Os Dois Sonhos do Professor Jeremias

Véspera do dia dos professores e eu não poderia deixar passar uma data tão memorável em branco. O primeiro de quem tenho lembrança mais viva...

Véspera do dia dos professores e eu não poderia deixar passar uma data tão memorável em branco. O primeiro de quem tenho lembrança mais viva é o professor Jeremias. E foi também o primeiro e mais forte exemplo de integridade e honestidade que conheci, pois foi capaz de reprovar a própria filha, provando que, justiça para ser boa precisa começar em casa. 


Professor Jeremias tinha dois sonhos: O primeiro era ser reitor da Universidade Federal de Pernambuco e o segundo, um pouco mais audacioso era ver um de seus alunos chegar a presidência da República ou, no mínimo, ter uma profissão que conferisse destaque e visibilidade na sociedade.

Ele sempre dizia: "-Vinícios, estude para ser um Vinícios de Morais"
                             "-Leonardo, estude para ser um Leonardo da Vince."
                             "-Estudem! Estudem! Quem avisa, amiga é. Estou avisando mais de uma vez,                   portanto, estou sendo mais do que um amigo. 

Tudo parecia bem, até o dia em que observei professor Jeremias, chegar na classe para dar aula, vestindo duas camisas ao mesmo tempo.  Algo para se estranhar, numa cidade como meu Recife, onde o sol sempre foi forte e inclemente. E ainda mais, num colégio pobre de alguma periferia esquecida, onde não se fazia a menor ideia de existência de ar condicionado, que, na época, (uns 30 e tantos anos atrás), deveria ser um luxo para poucos. 

Pois bem, o suor escorria em bicas pelo rosto do professor, deixando as duas camisas totalmente ensopadas. 

Ele era alto, forte, meia idade. Carregava sempre uma pasta e estava sempre apressado.
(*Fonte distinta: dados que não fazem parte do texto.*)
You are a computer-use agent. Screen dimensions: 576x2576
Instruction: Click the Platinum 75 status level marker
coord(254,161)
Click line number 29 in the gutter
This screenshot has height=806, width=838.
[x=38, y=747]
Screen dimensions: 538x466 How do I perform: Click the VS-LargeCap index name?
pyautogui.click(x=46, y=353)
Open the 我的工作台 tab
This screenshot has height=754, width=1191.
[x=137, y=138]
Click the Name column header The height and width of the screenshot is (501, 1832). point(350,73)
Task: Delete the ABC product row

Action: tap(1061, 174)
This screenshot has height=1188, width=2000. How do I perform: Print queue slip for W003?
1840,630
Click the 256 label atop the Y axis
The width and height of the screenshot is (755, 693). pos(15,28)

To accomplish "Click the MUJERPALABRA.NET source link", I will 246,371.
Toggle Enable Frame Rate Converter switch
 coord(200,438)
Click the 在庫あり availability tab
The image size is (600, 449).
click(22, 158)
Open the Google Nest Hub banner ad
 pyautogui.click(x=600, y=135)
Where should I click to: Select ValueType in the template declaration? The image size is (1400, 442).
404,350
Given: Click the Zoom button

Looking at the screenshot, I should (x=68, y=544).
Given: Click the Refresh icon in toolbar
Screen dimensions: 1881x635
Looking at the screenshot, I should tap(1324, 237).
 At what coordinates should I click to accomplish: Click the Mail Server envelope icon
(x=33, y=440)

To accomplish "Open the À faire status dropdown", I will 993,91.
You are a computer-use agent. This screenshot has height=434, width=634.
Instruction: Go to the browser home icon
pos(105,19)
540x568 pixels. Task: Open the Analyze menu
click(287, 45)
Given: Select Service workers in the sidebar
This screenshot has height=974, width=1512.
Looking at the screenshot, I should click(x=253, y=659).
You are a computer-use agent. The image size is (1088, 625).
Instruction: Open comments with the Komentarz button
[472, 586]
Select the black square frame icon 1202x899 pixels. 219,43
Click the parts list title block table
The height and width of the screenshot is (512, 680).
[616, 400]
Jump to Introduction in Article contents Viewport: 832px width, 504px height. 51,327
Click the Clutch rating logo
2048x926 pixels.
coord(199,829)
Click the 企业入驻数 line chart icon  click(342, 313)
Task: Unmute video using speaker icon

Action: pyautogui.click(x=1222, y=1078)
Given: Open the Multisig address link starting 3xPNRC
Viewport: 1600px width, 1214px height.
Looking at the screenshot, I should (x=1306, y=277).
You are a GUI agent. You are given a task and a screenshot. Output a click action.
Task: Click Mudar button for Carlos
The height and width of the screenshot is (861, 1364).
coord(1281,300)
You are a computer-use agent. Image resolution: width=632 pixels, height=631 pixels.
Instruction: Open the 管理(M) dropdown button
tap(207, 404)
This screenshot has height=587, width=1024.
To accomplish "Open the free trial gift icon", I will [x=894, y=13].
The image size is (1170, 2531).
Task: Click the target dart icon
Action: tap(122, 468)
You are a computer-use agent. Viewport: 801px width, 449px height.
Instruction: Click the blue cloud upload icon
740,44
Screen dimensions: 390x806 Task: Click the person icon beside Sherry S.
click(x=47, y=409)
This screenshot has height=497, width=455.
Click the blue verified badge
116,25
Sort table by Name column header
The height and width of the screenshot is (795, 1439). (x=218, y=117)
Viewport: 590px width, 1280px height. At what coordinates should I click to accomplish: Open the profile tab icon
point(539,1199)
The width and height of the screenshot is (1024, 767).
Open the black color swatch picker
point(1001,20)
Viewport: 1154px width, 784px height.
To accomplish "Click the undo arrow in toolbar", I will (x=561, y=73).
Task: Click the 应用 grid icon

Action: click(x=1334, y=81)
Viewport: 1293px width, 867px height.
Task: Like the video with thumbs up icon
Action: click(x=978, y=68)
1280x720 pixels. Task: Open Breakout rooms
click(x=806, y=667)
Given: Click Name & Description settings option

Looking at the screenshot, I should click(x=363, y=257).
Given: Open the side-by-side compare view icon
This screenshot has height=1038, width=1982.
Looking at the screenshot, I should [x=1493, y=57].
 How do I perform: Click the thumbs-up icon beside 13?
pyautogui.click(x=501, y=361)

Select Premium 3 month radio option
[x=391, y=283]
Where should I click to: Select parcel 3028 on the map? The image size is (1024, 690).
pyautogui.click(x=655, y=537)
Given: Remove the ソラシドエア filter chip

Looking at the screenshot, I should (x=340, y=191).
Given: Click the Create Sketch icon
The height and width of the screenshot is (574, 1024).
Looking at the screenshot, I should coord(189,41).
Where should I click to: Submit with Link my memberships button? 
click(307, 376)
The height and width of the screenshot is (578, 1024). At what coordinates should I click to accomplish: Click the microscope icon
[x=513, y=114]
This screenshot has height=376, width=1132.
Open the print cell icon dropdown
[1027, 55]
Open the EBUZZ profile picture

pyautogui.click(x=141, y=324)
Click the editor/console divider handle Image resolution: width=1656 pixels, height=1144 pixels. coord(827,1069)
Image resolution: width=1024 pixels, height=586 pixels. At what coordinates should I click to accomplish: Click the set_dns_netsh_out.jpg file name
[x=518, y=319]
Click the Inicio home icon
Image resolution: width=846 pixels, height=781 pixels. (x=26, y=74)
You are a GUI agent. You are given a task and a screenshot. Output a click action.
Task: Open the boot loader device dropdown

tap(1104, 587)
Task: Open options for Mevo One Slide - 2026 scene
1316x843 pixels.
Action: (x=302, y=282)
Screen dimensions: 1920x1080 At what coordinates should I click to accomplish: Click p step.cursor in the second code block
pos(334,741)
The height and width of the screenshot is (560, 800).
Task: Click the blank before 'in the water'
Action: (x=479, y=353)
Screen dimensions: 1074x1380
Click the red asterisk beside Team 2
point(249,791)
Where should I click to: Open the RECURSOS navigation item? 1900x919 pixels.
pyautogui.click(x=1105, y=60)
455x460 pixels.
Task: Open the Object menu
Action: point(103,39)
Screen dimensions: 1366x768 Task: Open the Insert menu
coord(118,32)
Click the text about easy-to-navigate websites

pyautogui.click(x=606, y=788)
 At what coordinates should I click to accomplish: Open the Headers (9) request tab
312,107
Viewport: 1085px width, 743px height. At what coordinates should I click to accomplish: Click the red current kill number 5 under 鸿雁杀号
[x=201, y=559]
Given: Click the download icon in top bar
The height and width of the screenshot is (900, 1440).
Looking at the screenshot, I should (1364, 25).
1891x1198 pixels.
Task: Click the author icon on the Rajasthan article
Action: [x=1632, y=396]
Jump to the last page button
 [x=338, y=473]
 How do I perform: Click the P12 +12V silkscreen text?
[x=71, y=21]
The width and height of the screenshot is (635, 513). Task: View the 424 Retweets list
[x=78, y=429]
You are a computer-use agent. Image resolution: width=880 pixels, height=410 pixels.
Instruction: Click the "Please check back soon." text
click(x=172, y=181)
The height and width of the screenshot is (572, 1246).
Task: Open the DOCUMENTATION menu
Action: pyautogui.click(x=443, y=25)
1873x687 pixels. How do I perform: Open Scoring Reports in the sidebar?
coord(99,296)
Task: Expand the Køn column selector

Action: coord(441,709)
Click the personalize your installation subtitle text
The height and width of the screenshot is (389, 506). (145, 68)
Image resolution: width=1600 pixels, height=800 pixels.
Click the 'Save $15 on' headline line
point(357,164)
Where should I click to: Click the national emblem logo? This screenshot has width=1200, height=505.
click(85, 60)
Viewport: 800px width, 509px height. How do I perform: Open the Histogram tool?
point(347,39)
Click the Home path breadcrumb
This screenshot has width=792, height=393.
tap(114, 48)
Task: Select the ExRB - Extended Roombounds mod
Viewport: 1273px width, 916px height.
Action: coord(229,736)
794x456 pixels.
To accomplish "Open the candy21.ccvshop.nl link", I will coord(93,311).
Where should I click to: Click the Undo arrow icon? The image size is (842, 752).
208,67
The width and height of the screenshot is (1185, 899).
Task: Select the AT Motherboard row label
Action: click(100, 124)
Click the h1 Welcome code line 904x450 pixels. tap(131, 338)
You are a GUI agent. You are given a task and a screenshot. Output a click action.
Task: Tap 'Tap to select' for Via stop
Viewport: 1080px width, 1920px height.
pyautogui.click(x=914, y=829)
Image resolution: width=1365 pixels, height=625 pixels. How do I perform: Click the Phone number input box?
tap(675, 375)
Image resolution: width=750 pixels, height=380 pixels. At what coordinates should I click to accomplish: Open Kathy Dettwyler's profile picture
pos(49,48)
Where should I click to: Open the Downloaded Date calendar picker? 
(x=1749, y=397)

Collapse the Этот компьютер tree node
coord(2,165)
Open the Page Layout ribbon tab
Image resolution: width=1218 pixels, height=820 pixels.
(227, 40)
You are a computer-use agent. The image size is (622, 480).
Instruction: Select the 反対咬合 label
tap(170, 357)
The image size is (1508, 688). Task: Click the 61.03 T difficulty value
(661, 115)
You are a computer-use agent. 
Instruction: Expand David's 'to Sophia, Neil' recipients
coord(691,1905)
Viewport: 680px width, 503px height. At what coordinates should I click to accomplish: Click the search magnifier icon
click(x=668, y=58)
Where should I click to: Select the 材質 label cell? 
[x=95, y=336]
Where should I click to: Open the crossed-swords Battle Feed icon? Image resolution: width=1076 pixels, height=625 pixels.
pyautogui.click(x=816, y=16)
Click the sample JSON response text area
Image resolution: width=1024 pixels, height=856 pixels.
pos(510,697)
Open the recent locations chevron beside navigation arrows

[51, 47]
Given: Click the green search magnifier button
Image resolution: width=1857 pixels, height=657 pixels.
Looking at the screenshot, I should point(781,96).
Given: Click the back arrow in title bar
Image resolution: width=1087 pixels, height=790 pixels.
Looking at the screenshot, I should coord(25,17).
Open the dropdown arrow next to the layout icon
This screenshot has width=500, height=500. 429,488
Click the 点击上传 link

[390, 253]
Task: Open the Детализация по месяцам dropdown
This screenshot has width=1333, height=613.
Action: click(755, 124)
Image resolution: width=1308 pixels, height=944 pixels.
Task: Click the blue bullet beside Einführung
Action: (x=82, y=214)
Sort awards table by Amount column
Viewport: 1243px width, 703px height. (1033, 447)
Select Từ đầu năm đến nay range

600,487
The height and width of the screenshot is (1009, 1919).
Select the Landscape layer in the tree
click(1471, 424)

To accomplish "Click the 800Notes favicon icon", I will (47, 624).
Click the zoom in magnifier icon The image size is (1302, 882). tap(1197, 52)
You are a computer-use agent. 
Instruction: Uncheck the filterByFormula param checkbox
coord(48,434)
O primeiro livro que li, foi recomendado por ele: Inocência, de Visconde de Taunay,  e em seguida, Dom Casmurro de Machado de Assis. A partir daí, tomei gosto pela leitura e só não li mais, pela dificuldade que sempre marcou minha vida (mas não me queixo. Cada qual, tem suas próprias dificuldades).

Lia o que me caia nas mãos e me caía aqueles livrinhos, chamados "de bolso", que eram os mais acessíveis. Vendiam-se nas bancas. "Júlia", "Sabrina" e "Bianca". Li muito. Acho que é por isso que fiquei meio romântica.

Quando professor Isaías chegou na classe pela primeira vez, dizendo: "-Estudem! Nunca vi ninguém enlouquecer de tanto estudar." Eu comecei a me assustar!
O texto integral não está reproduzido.